Collected data entries:
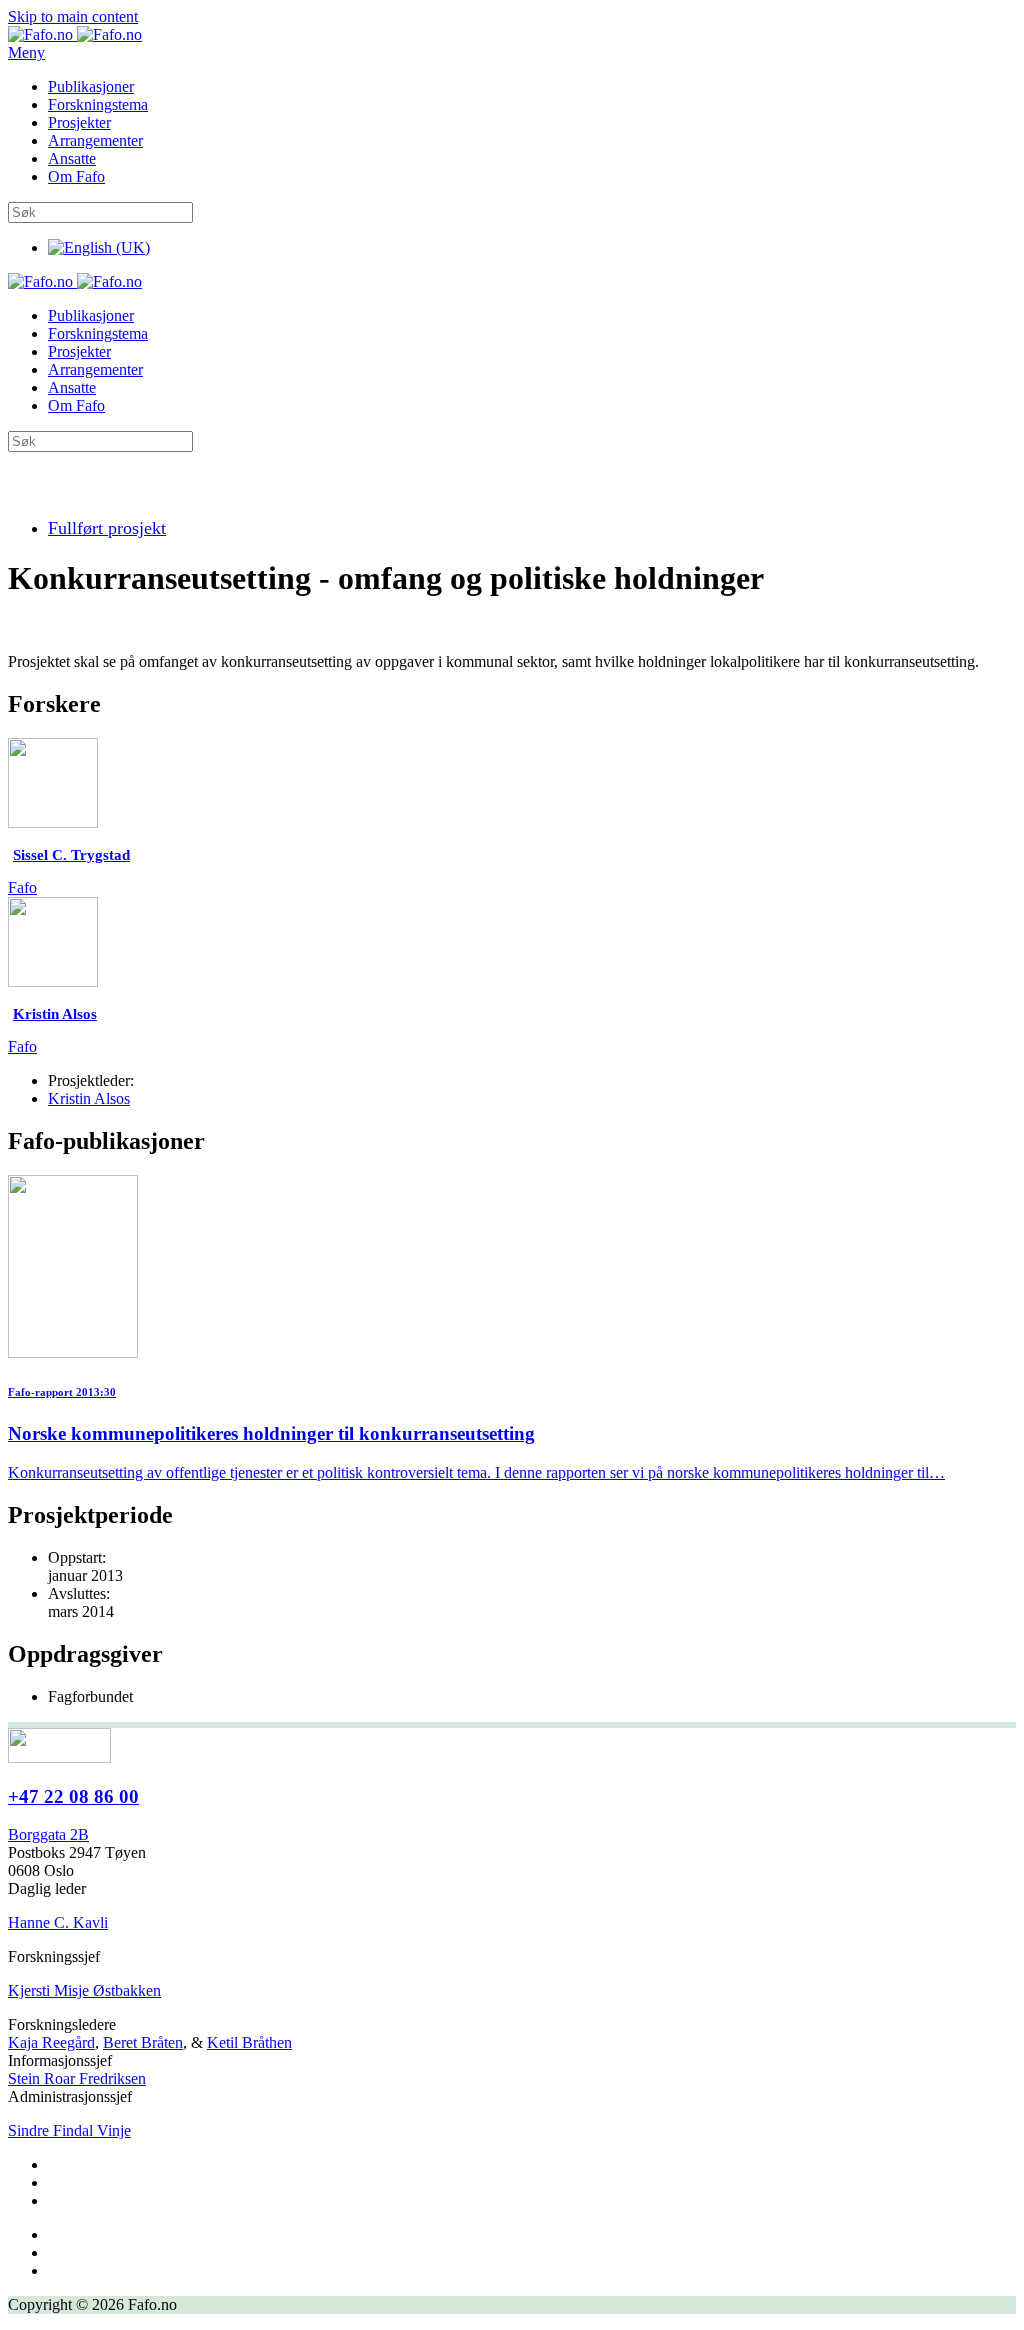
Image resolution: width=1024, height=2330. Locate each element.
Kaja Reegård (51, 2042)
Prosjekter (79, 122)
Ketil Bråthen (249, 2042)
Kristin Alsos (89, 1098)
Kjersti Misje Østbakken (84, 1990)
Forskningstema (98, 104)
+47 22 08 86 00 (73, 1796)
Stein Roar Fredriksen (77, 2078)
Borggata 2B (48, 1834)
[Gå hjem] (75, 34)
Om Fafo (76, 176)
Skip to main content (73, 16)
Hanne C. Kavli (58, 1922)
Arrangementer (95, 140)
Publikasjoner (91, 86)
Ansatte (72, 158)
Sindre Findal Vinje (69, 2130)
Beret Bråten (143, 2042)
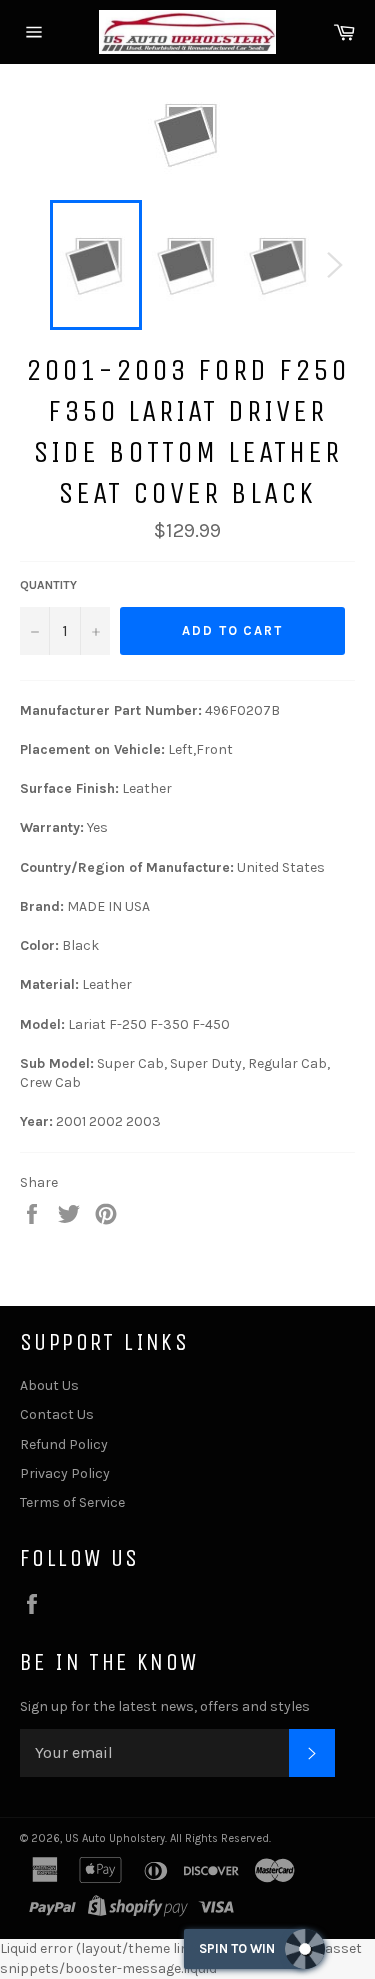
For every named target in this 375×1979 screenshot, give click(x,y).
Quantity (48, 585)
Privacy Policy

Aim of the exercise:
Quote the records in their entirety, keeping the wording exact and excluding pictures.

Output for this exercise:
Image resolution: width=1024, height=2330. Locate each element.
Kaja Reegård (51, 2042)
Prosjekter (79, 122)
Ketil Bråthen (249, 2042)
Kristin Alsos (89, 1098)
Kjersti Misje Østbakken (84, 1990)
Forskningstema (98, 104)
+47 22 08 86 00 (73, 1796)
Stein Roar Fredriksen (77, 2078)
Borggata 2B (48, 1834)
[Gå hjem] (75, 34)
Om Fafo (76, 176)
Skip to main content (73, 16)
Hanne C. Kavli (58, 1922)
Arrangementer (95, 140)
Publikasjoner (91, 86)
Ansatte (72, 158)
Sindre Findal Vinje (69, 2130)
Beret Bråten (143, 2042)
For every named target in this 375×1979 screenshot, give click(x,y).
Quantity (48, 585)
Privacy Policy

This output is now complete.